== Segment start ==

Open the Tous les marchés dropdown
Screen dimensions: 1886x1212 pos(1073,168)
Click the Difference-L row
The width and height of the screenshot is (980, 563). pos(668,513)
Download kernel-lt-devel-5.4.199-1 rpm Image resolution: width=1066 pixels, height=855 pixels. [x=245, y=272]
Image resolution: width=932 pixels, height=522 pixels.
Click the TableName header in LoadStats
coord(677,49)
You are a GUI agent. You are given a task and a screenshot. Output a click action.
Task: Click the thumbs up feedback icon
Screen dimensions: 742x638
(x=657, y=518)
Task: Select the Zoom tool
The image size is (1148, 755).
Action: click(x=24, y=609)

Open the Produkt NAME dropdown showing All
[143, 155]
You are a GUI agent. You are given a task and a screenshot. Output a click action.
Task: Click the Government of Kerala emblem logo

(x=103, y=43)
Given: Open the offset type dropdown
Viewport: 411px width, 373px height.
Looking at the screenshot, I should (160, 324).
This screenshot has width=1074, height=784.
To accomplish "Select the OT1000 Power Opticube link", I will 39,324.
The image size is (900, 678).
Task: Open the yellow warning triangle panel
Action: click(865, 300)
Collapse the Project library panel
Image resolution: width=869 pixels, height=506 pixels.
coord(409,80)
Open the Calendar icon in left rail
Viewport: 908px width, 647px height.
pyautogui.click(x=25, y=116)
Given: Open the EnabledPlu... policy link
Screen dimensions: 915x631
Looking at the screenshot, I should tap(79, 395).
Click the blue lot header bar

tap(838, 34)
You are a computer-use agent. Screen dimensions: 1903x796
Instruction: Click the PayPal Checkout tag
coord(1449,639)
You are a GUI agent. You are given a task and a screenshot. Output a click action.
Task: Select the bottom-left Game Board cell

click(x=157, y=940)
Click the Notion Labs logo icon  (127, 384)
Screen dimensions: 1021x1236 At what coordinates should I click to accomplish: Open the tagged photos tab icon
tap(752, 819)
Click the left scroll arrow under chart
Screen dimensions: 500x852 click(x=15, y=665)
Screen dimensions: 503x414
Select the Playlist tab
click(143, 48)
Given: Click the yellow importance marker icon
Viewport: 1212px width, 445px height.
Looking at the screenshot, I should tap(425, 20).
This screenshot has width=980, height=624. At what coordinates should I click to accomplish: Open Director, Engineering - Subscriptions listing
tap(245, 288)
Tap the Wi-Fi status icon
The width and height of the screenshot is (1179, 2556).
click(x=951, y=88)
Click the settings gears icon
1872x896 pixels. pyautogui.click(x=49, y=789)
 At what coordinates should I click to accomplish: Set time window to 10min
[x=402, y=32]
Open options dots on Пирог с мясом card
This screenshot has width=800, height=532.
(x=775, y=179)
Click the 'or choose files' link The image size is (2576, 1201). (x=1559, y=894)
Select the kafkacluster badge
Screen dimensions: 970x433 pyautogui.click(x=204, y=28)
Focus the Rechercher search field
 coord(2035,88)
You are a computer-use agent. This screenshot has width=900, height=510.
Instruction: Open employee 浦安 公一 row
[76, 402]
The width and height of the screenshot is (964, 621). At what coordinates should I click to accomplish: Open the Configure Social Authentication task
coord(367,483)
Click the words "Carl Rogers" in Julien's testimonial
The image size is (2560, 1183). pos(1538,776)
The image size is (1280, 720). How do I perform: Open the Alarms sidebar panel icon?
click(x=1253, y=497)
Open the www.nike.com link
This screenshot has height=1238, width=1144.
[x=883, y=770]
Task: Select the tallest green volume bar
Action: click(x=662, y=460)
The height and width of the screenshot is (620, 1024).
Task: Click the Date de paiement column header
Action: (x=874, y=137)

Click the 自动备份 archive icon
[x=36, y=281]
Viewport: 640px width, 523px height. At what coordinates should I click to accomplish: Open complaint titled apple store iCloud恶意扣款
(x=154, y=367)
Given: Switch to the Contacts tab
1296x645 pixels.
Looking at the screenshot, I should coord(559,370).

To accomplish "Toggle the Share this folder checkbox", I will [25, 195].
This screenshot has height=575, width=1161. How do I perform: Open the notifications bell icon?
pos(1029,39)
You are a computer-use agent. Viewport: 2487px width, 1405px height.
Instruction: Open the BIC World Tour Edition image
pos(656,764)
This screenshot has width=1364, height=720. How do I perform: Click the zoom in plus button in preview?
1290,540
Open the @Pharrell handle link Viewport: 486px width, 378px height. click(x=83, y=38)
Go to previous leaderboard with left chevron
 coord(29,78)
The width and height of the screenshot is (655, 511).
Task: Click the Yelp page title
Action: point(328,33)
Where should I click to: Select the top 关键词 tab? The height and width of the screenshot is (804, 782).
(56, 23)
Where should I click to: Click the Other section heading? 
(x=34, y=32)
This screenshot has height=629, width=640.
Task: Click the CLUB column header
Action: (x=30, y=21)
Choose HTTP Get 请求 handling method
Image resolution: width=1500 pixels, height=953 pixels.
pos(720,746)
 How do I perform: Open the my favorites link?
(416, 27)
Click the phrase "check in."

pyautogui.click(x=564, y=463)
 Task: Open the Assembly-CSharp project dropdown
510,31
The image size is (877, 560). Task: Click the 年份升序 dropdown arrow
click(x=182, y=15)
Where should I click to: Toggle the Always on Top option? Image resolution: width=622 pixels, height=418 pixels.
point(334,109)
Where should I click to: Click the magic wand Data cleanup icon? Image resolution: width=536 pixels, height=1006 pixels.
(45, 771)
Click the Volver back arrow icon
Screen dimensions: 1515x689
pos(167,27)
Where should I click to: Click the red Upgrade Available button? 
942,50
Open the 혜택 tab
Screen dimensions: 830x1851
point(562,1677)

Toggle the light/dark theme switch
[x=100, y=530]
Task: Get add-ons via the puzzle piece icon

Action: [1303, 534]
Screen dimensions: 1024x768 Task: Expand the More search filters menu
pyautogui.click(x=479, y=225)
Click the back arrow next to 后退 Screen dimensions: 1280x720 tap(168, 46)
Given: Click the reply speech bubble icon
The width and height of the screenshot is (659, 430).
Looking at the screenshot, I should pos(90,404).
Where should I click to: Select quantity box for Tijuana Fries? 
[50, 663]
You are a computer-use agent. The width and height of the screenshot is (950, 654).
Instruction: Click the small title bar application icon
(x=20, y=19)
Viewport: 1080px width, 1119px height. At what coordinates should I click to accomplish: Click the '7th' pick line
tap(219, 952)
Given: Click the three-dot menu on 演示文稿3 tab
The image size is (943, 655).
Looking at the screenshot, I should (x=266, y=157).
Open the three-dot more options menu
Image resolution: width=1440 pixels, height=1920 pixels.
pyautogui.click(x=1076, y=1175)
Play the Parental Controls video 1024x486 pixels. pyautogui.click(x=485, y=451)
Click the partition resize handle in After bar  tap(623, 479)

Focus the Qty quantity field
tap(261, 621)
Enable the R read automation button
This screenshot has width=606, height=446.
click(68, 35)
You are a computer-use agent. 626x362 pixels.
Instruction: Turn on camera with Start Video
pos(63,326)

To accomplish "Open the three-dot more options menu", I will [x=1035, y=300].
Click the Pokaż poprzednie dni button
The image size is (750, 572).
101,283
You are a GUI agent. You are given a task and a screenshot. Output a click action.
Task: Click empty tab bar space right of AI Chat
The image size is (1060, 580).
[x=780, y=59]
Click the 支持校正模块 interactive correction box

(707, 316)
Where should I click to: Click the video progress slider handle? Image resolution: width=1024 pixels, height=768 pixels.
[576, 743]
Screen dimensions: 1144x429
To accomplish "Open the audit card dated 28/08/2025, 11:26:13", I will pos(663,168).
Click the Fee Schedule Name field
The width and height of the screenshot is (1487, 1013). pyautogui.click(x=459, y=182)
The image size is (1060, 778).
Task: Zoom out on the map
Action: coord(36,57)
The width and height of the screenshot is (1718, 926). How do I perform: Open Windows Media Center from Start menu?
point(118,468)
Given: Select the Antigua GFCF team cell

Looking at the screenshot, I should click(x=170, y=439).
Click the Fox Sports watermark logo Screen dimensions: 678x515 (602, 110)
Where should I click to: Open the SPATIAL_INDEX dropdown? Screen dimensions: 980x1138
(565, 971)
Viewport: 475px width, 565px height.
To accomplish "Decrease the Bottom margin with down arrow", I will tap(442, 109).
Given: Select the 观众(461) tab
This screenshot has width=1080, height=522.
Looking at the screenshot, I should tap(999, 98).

== Segment end ==

▸ **Directions for this task**:
Your answer should be the exact lines above from the one with "The image size is (1148, 755)." through the one with "Click the Notion", both included, and nothing besides.

▸ **Worked solution**:
The image size is (1148, 755).
Action: click(x=24, y=609)

Open the Produkt NAME dropdown showing All
[143, 155]
You are a GUI agent. You are given a task and a screenshot. Output a click action.
Task: Click the Government of Kerala emblem logo

(x=103, y=43)
Given: Open the offset type dropdown
Viewport: 411px width, 373px height.
Looking at the screenshot, I should (160, 324).
This screenshot has width=1074, height=784.
To accomplish "Select the OT1000 Power Opticube link", I will 39,324.
The image size is (900, 678).
Task: Open the yellow warning triangle panel
Action: click(865, 300)
Collapse the Project library panel
Image resolution: width=869 pixels, height=506 pixels.
coord(409,80)
Open the Calendar icon in left rail
Viewport: 908px width, 647px height.
pyautogui.click(x=25, y=116)
Given: Open the EnabledPlu... policy link
Screen dimensions: 915x631
Looking at the screenshot, I should tap(79, 395).
Click the blue lot header bar

tap(838, 34)
You are a computer-use agent. Screen dimensions: 1903x796
Instruction: Click the PayPal Checkout tag
coord(1449,639)
You are a GUI agent. You are given a task and a screenshot. Output a click action.
Task: Select the bottom-left Game Board cell

click(x=157, y=940)
Click the Notion Labs logo icon  (127, 384)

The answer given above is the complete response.